Source records:
____

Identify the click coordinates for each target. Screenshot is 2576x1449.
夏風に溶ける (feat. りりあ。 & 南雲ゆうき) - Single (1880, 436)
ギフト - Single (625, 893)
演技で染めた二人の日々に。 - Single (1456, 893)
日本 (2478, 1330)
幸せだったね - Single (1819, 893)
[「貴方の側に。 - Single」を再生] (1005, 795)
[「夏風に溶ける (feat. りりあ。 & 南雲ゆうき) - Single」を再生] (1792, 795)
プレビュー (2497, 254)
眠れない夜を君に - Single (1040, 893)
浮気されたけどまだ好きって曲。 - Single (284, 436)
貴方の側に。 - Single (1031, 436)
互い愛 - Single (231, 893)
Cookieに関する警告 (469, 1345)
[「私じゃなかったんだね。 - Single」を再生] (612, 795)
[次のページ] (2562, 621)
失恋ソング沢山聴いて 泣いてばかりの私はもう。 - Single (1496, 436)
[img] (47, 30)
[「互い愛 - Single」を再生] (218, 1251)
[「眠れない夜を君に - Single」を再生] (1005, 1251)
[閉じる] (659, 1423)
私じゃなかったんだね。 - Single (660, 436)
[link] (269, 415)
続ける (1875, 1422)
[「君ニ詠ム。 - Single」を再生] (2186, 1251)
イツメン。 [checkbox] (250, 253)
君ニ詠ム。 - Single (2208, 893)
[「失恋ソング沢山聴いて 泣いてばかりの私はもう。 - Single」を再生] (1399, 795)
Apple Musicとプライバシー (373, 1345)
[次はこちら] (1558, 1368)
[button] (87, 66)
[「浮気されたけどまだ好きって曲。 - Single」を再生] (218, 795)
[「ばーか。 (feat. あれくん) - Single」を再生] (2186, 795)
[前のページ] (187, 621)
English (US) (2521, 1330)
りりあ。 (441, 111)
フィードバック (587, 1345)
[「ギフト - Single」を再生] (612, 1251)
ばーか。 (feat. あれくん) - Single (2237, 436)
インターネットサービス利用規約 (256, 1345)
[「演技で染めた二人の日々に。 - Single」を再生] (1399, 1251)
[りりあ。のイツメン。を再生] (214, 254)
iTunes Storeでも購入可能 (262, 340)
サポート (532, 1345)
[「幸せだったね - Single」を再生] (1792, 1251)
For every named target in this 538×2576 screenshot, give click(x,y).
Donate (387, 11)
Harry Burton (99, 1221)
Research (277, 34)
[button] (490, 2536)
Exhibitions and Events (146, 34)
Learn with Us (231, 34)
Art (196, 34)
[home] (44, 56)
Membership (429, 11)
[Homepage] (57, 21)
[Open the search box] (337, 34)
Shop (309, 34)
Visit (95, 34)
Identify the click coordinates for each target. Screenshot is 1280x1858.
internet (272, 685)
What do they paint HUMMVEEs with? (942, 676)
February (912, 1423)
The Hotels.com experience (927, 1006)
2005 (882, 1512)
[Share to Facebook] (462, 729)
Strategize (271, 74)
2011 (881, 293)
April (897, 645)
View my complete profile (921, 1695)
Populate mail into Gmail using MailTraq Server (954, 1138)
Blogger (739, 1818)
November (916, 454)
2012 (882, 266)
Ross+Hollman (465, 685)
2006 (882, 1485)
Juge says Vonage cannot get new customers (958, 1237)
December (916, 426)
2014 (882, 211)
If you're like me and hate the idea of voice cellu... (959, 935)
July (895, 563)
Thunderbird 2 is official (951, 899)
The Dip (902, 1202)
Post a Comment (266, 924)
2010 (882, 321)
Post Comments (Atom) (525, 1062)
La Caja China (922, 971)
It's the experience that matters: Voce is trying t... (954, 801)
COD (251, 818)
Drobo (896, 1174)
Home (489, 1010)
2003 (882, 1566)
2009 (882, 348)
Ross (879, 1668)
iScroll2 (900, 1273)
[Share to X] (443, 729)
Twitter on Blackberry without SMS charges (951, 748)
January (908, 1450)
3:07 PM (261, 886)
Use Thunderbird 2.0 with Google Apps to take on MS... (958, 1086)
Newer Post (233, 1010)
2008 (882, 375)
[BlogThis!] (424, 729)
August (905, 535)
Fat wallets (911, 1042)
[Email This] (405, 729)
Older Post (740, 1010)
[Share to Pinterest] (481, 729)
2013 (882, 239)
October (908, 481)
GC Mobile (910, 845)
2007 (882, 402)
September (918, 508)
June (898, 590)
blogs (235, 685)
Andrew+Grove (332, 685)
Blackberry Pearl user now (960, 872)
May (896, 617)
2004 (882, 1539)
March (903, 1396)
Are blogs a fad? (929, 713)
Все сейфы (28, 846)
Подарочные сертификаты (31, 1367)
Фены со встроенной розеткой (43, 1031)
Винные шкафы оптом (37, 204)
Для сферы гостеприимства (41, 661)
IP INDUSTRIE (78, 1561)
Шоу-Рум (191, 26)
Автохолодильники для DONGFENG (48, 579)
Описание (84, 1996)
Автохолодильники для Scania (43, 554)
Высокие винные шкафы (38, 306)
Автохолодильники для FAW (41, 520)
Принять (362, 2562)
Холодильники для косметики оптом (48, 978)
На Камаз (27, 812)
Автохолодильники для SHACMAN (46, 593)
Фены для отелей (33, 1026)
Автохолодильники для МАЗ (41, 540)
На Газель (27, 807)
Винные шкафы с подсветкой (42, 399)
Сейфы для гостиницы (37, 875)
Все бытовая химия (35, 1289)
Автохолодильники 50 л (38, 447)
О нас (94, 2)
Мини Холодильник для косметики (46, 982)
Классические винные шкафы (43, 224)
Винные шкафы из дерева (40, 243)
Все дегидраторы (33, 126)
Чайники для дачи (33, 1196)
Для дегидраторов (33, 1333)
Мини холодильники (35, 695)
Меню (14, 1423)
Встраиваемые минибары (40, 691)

____

--- WORK TO BE COMPLETED ---
Wherever a line in the entries above holds "失恋ソング沢山聴いて", copy that line.

--- WRITTEN ANSWER ---
失恋ソング沢山聴いて 泣いてばかりの私はもう。 - Single (1496, 436)
[「失恋ソング沢山聴いて 泣いてばかりの私はもう。 - Single」を再生] (1399, 795)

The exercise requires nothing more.